▶ _Exercises_:
**a.** In two sentences, what does the biography of Margaret Trevor Doyle say about her?
**b.** According to the biography of Margaret Trevor Doyle, how many applicants was she chosen from when she was appointed as a radio announcer?

▶ _Document text_:
+---+

Margaret Trevor Doyle (later Henderson) (1920 – 25 February 2002) was the first woman newsreader and national radio announcer in Australia. She commenced work with the Australian Broadcasting Commission in 1941 and her voice is preserved on the earliest surviving news item contained in the broadcaster's archive, which is a 1941 radio story on protecting active servicemen in World War II from creditors.

==Radio career==
Doyle had previously worked as a librarian and hostess at the Pickwick Book Club in Sydney before responding to an advertisement for radio announcers. Following an audition which included reading a weather report and a paragraph of news, she was appointed from a pool of 500 applicants. The choice of a female radio announcer was a deliberate wartime measure to enable men to leave employment and participate in World War II and had already been enacted by the British Broadcasting Commission.

==Personal life==
Doyle was the eldest daughter of Trevor Mervyn Doyle (born 26 April 1883) of Tamworth and Winifred Amy Doyle (née Szchille) (died 11 February 1957) of Sydney.

She married the pastoralist George Wallace Henderson (died 2002) on 8 April 1941 and they lived on their property 'Rannoch', near Blayney. They did not have children.

==Philanthropic work==
The Hendersons were generous philanthropists and patrons of the arts, especially opera and music. They were involved in numerous scholarships and donations.

In 1993, the Margaret Henderson Scholarship was established at the Sydney Conservatorium of Music from personal donations made by Doyle and, in 1996, she founded the Margaret Henderson Music Trust in Orange. Prior to her death in 2002, music students from the conservatorium would regularly visit to perform for Doyle in her nursing home in Kings Cross.

The couple bequeathed sixteen million dollars to the Sydney Conservatorium of Music. It was the largest donation ever made to an Australian performing arts institution.

+---+

▶ _Data under study_:
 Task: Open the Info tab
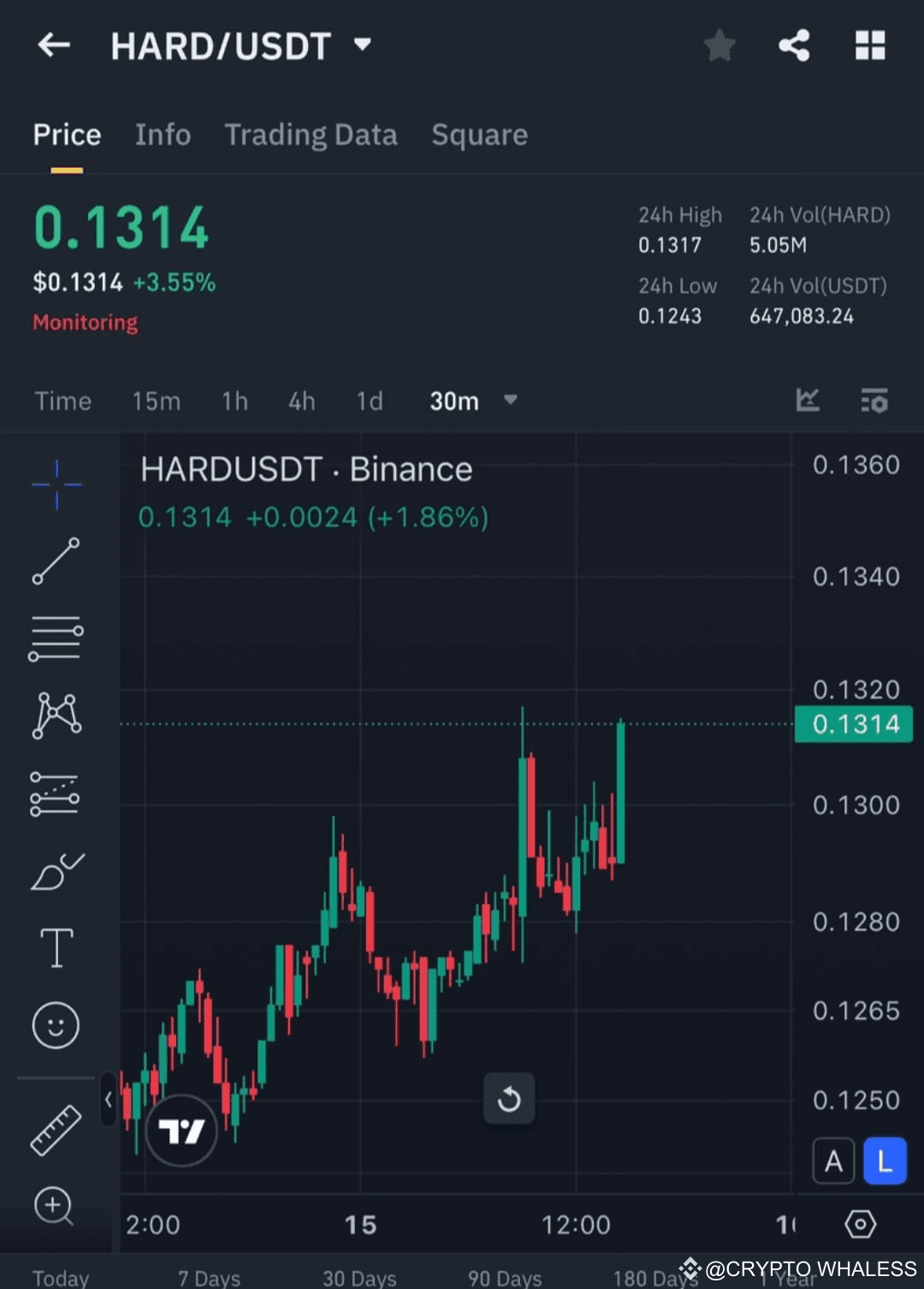pos(162,134)
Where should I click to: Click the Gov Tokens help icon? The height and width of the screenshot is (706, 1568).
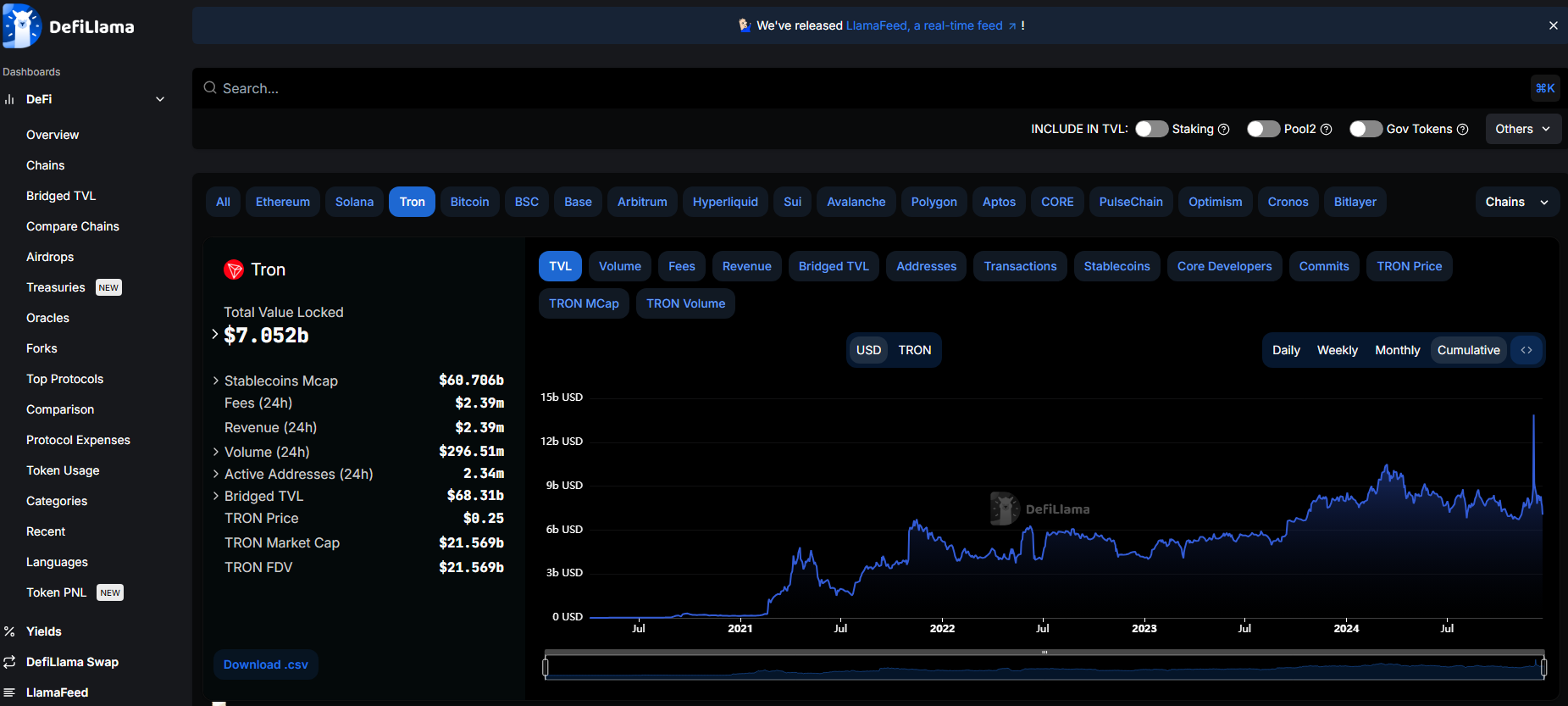click(x=1462, y=129)
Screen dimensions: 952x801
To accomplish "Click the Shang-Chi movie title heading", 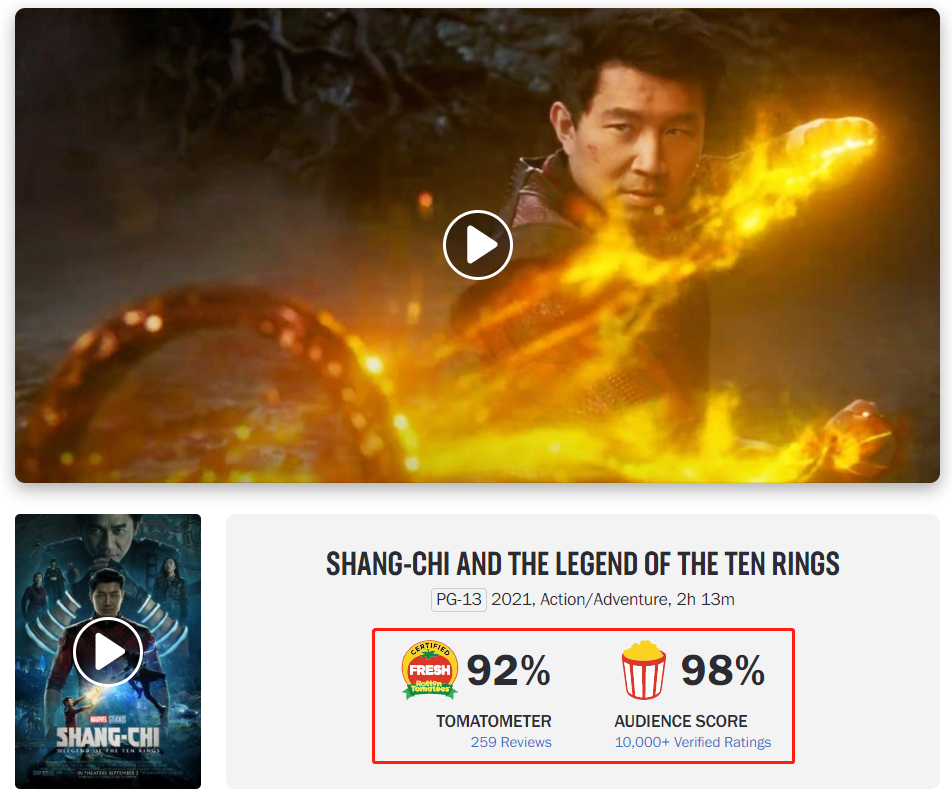I will pos(583,564).
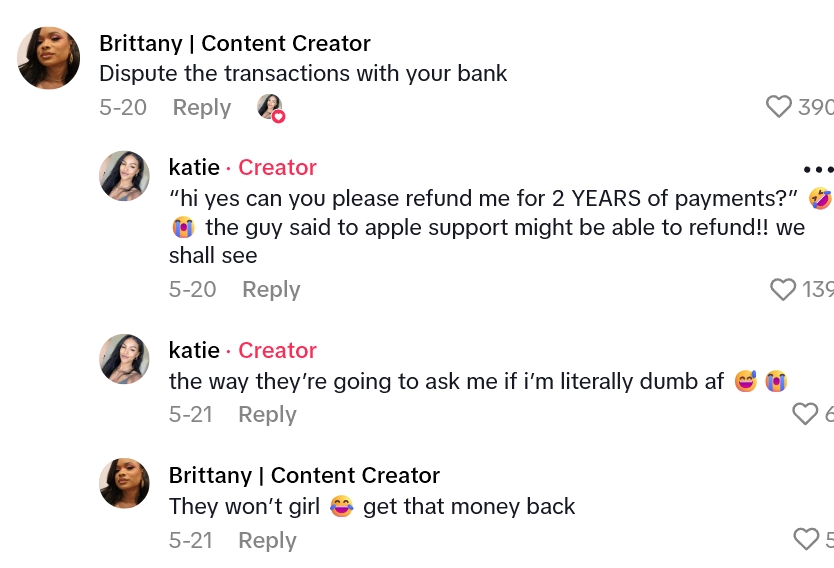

+---+

▶ _Responses to the tasks_:
**a.** Margaret Trevor Doyle was Australia's first woman newsreader and national radio announcer. She joined the Australian Broadcasting Commission in 1941 and, with her husband George Wallace Henderson, supported the arts, especially music: she founded a scholarship at the Sydney Conservatorium of Music, and the couple left that institution sixteen million dollars.

**b.** She was chosen from a pool of 500 applicants.